諸伏景光沉默了好一會兒, 才緩緩開口,說:

“這樣的計劃的確可行,不如說在今天這個狀況下,這應該是最好的解決方案了。但是就算我們能時時刻刻盯緊她,風險也依舊存在不是嗎。”

降穀零點頭:“這是無法避免的。”

“既然存在風險,為什麼不把風險提前告訴她呢。”諸伏景光說:“與其讓她一無所知地站在雪地裡, 由我們來自作主張地給她擋風,我想她更希望自己察覺到寒冷的存在,穿上合適的衣服。她是個懂得進退的好孩子,她可以做得很好。”

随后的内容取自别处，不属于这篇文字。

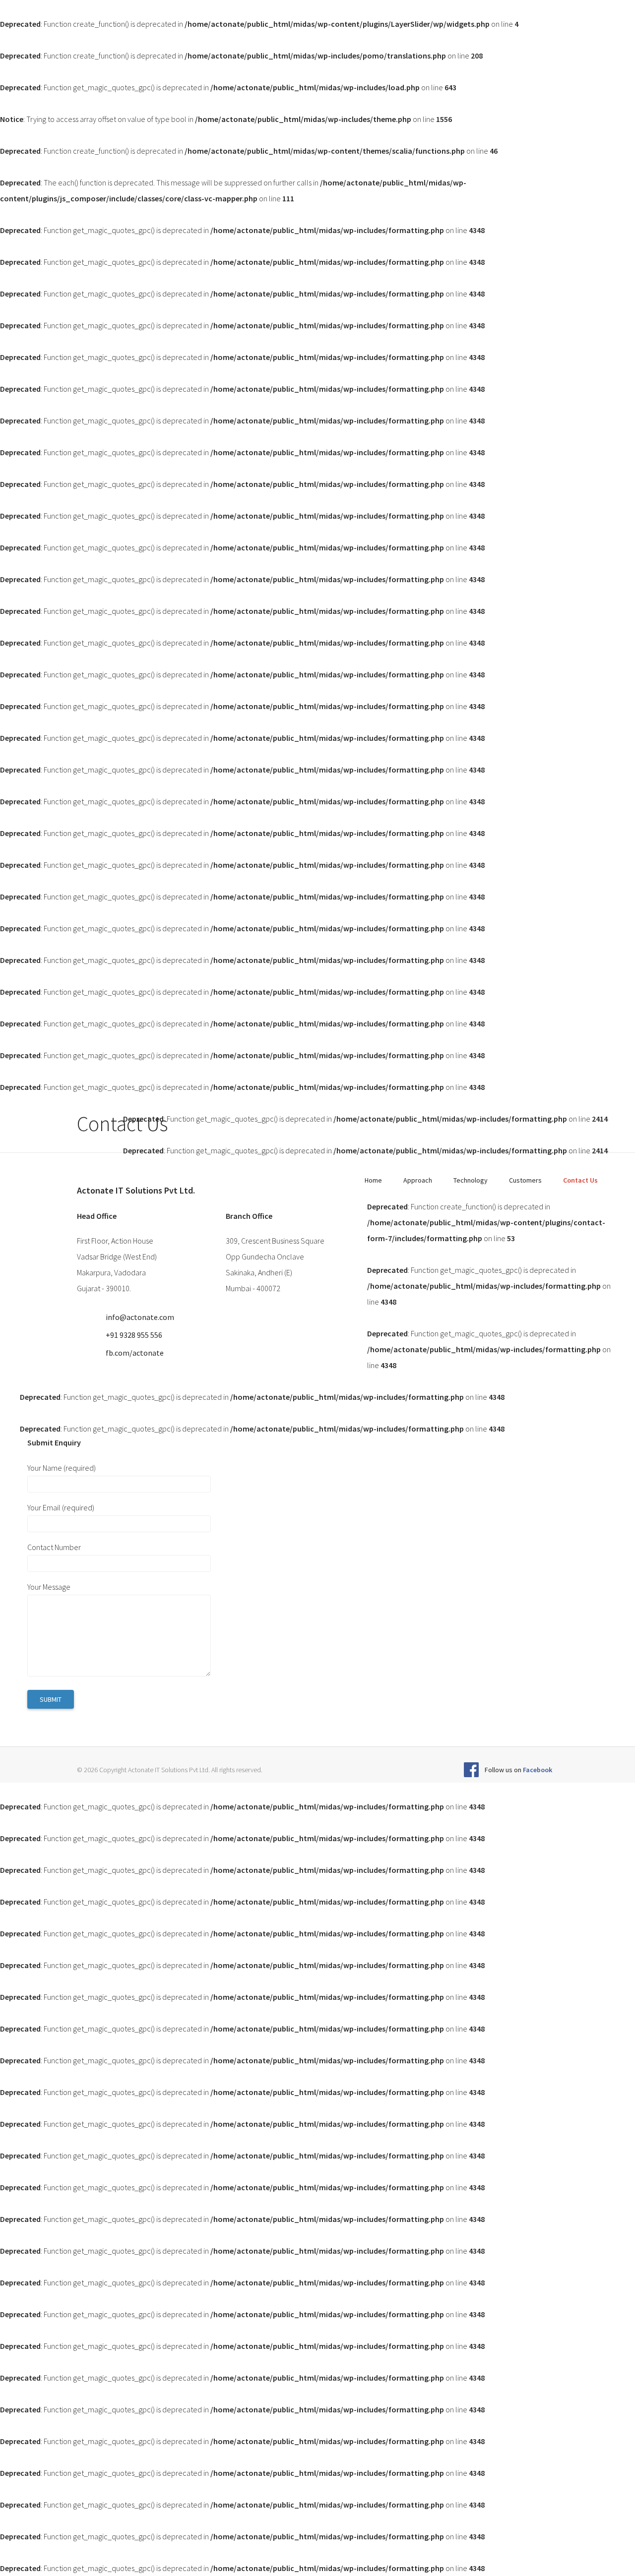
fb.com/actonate (135, 1353)
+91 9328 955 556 (134, 1335)
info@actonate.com (140, 1317)
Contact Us (580, 1180)
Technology (470, 1180)
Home (373, 1180)
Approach (417, 1180)
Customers (525, 1180)
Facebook (537, 1769)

“我們可以護她一次,但之後呢?一次的失敗可不會讓那些人放棄。”

“如果把這些情況告訴她,”降穀零偏過頭,看向自己的幼馴染:“就意味著她也要分擔我們的壓力,她是個一般人,沒有那樣的義務。”

“你也提過吧,她更希望過平常的生活。”

諸伏景光笑了。

“是啊,我的小老板她並不愛出風頭,也不喜歡在沒興趣的事情上努力。她喜歡平靜安穩的生活……”

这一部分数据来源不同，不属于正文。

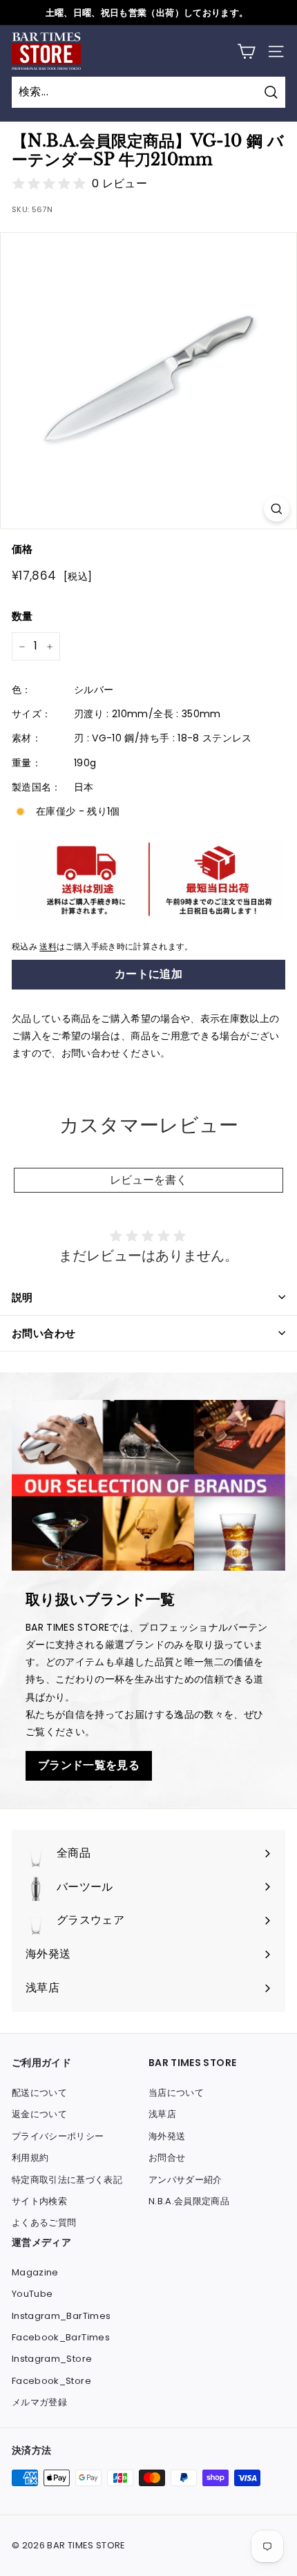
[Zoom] (276, 509)
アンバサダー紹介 (185, 2179)
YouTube (32, 2293)
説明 (22, 1297)
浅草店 (162, 2114)
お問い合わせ (43, 1333)
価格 (22, 549)
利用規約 (30, 2157)
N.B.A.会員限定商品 (188, 2201)
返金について (39, 2114)
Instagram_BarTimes (61, 2315)
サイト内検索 (39, 2201)
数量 (22, 616)
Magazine (35, 2272)
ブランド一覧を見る (89, 1765)
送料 (48, 946)
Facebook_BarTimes (61, 2337)
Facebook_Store (51, 2380)
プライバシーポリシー (58, 2136)
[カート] (246, 51)
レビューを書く (148, 1180)
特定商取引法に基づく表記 (67, 2179)
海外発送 (166, 2136)
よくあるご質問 (44, 2222)
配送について (39, 2092)
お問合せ (166, 2157)
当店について (176, 2092)
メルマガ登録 (39, 2402)
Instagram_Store (52, 2358)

“但前提是,那些平靜和安穩不是靠彆人的犧牲製造出來的假象。”

“她啊,如果碰到了想要的東西,非得自己付出努力之後,拿在手裡才會安心。”

“就是這樣一個喜歡親力親為的老板,有時候也讓我這個下屬的員工困擾呢。”

*

可以了Hiro,知道你家老板很棒了你可以不用再秀了。

降穀零閉上眼睛,想了想,說:“這件事情牽扯太多,我不能馬上告訴你結論。”

“不過……”

“我會考慮的。”

*

“……板。老板?”

寬大的手掌在我麵前晃了兩下,耳邊的聲音才逐漸清晰起來。

我也是後知後覺地發現,自己之前竟然一直屏著呼吸,以至於現在的大腦甚至都有點缺氧。

——這也不能怪我,要怪就怪琴酒那個眼神實在是太嚇人了。那個瞬間,我好像終於理解了灰原哀為什麼會患上重度琴酒PTSD,因為真的很可怕啊喂!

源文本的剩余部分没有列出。